It was the season of Light, it was the season of Darkness...

 

I am fortunate to work on a vitreoretinal firm at the moment and only a few weeks 
apart from each other the following two interesting patients came along to our clinics.


Tale 1

A 75-year-old gentleman was referred by his optician with marked left-sided macula pigmentation, querying wet age-related macular degeneration. Best corrected visual acuity (BCVA) in this eye was 0.1 LogMAR. The high-definition optical coherence tomography (OCT) scan showed an epiretinal membrane (ERM) but no signs of choroidal neovascular activity (Figure 1). When asked in more detail about any possible eye problems in the past, the patient recalled that he had had a vitreous haemorrhage in this eye some 13 years ago. On examination of the peripheral retina, a tear was found at one o’clock with a surrounding pigmented ring (Figure 2).

 

Figure 1: High-definition OCT showing a ‘puckered’ macula and ERM in the first patient.

 

Figure 2: Wide-angle Optos fundus photography of the peripheral tear and the pigmented membrane (same eye as Figure 1). Some eyelashes from the upper lid are depicted superiorly.

 

 

Tale 2

A 72-year-old gentleman presented for a follow-up appointment of a left ERM telling me that his eye felt considerably improved in terms of metamorphopsia. He had no relevant past ophthalmic history and no posterior vitreous detachment (PVD) was seen. Indeed, his BCVA showed an unusual improvement from 1.3 LogMAR at his last visit eight months before to 0.18 LogMAR when I saw him. Miraculously, on his OCT, the previous ERM (Figure 3a) had vanished (Figure 3b).

 

Figure 3a.

 

Figure 3b.

Figure 3: Macular change analysis OCT of the second patient shows a marked decrease in central retinal thickness (b) as a result of spontaneous resolution of the ERM (a), possibly secondary to PVD.

 

 

Discussion

Most of the cases are possibly caused by anomalous PVD, leaving hyalocytes on the internal limiting membrane (ILM). Alternatively, Müller cell migration through small breaks in the ILM with resulting proliferation and transformation to fibroblasts has been suggested [2]. Indeed, it appears that idiopathic ERMs are made up of glial cells to which the Müller cells belong [1].
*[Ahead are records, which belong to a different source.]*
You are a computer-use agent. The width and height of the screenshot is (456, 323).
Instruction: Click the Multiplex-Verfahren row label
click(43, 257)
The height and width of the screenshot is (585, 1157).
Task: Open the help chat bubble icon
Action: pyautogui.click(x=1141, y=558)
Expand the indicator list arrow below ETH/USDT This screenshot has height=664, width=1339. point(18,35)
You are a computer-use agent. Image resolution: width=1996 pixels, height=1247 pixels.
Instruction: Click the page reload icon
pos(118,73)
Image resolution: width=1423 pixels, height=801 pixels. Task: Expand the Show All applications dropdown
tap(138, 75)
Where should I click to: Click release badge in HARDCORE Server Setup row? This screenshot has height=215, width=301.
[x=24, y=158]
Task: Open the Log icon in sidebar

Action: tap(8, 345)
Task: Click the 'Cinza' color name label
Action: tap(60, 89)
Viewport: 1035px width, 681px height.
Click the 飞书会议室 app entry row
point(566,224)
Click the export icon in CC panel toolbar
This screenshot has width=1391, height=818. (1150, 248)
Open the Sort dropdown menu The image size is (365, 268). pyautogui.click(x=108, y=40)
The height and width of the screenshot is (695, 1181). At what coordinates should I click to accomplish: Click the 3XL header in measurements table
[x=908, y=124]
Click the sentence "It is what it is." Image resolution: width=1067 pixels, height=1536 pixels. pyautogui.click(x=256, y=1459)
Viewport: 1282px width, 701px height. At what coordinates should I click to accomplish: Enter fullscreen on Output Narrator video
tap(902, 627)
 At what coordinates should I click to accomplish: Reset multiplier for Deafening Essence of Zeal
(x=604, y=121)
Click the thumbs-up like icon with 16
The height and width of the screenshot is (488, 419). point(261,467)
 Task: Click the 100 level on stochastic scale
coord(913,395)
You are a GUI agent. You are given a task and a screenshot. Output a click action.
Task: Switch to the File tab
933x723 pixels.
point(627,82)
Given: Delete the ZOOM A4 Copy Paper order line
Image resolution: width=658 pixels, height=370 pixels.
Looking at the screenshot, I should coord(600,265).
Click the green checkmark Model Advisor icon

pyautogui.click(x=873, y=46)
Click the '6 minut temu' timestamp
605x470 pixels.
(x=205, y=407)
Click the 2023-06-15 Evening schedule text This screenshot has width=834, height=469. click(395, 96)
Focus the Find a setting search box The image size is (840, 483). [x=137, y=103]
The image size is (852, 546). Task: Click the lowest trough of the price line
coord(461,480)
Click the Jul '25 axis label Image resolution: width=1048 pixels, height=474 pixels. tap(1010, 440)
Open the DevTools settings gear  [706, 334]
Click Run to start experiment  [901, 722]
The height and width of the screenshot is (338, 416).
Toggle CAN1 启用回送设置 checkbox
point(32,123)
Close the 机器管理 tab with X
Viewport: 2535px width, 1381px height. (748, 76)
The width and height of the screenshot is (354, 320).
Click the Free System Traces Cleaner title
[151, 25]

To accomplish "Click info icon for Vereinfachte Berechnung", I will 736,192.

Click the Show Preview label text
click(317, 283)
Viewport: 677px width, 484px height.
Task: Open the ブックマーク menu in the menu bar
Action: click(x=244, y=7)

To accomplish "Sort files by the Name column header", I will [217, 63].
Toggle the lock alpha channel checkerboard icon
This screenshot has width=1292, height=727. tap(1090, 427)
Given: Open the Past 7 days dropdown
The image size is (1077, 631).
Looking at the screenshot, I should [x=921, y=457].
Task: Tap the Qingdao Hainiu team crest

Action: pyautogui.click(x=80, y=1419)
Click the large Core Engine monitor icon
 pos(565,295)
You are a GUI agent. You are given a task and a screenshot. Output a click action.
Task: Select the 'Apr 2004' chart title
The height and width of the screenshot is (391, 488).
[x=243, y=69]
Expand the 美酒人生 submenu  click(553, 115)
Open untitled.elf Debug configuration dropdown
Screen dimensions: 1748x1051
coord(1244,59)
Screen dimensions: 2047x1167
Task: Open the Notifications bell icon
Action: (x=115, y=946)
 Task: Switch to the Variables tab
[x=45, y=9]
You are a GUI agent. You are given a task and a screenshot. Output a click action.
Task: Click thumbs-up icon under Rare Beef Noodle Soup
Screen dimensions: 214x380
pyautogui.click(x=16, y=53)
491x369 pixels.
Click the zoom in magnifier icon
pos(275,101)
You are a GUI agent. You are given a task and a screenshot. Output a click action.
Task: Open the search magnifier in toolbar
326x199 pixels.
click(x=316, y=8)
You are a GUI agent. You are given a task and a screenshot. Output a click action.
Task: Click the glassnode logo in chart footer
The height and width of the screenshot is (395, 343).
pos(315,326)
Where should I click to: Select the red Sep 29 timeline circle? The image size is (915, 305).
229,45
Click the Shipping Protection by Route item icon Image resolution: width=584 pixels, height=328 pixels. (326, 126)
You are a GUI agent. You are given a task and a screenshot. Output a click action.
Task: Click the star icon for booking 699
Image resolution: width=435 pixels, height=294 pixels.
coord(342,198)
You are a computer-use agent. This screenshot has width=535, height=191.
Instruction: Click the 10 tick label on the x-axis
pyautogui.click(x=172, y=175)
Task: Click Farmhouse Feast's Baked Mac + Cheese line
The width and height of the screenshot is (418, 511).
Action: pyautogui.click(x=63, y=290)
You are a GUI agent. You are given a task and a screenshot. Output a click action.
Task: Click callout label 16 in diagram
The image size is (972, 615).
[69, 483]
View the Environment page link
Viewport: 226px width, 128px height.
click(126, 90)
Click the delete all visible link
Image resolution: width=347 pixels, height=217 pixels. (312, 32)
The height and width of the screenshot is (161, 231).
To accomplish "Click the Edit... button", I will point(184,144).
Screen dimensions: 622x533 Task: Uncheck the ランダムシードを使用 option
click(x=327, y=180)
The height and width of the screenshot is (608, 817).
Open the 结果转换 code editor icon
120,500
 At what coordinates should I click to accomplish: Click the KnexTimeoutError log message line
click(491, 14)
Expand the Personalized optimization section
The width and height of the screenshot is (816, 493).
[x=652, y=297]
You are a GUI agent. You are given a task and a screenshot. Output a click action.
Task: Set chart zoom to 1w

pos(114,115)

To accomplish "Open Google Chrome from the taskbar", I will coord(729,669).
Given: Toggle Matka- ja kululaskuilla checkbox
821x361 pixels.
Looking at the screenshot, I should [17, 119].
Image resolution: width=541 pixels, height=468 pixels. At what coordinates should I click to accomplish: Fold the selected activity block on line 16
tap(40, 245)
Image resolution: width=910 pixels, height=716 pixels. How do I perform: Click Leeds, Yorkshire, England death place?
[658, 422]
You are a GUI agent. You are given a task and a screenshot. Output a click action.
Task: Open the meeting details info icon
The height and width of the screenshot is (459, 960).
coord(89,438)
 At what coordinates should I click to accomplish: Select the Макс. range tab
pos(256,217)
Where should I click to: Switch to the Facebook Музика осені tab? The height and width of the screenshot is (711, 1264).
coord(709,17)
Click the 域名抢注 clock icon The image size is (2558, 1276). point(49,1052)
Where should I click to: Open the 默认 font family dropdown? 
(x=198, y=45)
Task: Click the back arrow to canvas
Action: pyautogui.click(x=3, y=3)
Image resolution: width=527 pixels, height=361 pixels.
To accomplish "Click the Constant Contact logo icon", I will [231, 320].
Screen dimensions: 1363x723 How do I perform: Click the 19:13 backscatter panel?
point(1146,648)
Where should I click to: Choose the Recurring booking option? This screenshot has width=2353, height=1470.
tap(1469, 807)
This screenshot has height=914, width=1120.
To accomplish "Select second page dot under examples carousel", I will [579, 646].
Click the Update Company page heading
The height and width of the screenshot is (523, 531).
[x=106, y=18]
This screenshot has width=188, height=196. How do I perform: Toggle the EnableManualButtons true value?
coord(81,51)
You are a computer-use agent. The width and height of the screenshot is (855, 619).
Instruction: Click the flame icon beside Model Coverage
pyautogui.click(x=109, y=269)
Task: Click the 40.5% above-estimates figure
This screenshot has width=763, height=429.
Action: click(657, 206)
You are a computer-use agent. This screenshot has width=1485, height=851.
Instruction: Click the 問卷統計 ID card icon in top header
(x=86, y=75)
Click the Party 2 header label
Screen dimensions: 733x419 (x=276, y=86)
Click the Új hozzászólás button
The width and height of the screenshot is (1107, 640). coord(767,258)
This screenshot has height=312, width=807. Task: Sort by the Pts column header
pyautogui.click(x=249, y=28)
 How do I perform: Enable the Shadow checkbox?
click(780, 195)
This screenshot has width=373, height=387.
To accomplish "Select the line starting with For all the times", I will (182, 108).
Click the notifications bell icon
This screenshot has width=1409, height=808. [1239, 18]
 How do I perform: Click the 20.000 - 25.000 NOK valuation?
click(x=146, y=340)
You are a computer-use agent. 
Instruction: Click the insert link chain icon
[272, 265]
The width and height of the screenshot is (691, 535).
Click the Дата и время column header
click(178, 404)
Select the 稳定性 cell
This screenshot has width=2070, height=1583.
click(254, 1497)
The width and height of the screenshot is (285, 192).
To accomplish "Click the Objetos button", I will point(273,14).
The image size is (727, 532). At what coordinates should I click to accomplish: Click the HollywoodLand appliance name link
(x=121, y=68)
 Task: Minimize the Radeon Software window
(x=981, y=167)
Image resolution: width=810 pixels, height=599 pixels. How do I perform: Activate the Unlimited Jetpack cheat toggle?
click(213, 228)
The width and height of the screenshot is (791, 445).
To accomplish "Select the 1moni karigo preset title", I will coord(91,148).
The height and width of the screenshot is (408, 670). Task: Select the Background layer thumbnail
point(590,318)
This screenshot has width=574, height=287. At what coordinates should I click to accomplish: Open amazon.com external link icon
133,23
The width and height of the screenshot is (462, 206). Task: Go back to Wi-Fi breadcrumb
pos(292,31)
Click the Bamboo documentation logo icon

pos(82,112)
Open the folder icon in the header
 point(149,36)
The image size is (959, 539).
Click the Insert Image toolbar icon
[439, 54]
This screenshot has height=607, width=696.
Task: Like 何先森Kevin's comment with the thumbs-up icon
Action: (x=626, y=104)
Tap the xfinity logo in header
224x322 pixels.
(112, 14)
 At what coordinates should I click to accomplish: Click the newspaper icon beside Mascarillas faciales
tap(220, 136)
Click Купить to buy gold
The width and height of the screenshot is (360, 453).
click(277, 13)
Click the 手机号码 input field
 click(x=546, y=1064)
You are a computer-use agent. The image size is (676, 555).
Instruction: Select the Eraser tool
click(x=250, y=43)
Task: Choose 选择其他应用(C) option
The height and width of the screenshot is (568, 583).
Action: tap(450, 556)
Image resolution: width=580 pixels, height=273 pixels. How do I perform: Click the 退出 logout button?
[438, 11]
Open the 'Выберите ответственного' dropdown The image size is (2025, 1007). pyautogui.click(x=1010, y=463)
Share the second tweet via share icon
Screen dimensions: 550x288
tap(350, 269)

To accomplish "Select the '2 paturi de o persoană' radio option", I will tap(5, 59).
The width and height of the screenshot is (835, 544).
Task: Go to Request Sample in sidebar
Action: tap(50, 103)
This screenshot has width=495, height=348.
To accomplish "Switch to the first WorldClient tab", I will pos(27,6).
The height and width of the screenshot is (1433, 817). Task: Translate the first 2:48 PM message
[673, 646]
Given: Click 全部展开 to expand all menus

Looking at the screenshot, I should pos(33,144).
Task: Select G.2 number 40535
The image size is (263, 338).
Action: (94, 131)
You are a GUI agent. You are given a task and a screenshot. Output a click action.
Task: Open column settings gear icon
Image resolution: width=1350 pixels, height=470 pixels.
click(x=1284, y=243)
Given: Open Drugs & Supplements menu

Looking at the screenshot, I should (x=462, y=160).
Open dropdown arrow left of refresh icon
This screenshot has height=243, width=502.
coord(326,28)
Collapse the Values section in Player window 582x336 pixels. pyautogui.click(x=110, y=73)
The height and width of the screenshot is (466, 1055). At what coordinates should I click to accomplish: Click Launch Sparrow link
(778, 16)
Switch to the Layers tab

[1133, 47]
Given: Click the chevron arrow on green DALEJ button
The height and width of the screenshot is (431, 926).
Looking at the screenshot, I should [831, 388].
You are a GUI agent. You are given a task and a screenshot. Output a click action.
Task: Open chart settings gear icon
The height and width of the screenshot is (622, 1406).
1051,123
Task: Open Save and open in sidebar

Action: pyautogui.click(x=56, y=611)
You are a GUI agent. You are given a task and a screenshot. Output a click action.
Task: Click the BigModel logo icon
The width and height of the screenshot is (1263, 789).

In 1988 Cherfan et al. reported on a case series of 10 pigmented ERMs, one of which also occurred after a self-sealed tear (the other nine developed after prior surgery, mostly for retinal detachment) [3]. After surgical removal of the membranes, histopathological examination revealed pigment epithelial cells, basement membrane, and melanin, the latter accounting for the pigmentation in these ERMs. The authors speculate that hemosiderin may also be a theoretical contributor to epiretinal pigmentation but did not find histological evidence for that. Given that our patient had a past vitreous haemorrhage perhaps analysis of his membrane, with its unusually dark pigmentation, would reveal the same.

Sometimes the term ‘macular pucker’ is reserved for such membranes developing after retinal tears and vitreoretinal surgery [1]. They behave differently from idiopathic ERMs in that they contract more, develop quicker, and have a very profound effect on vision [2]. A possible explanation is that dispersed cells like retinal pigment epithelium or blood cells may use a pre-existing glial cell scaffold for anchorage, with subsequent proliferation and induction of contractile forces, resulting in a limited form of proliferative vitreoretinopathy and the ‘puckered’ macula [3].

“ERMs are very common and typically affect patients who are older than 50 years, causing more or less clinically relevant metamophorpsia [1].”

Is the disappearance of the second patient’s ERM really a miracle? On reviewing the literature, idiopathic ERMs may regress in up to one in four cases according to a large population-based cohort study from Australia [4]. However, a full spontaneous resolution on spectral domain OCT has recently been observed in another large population in only 3% of all cases and 13% of patients without previous PVD [5].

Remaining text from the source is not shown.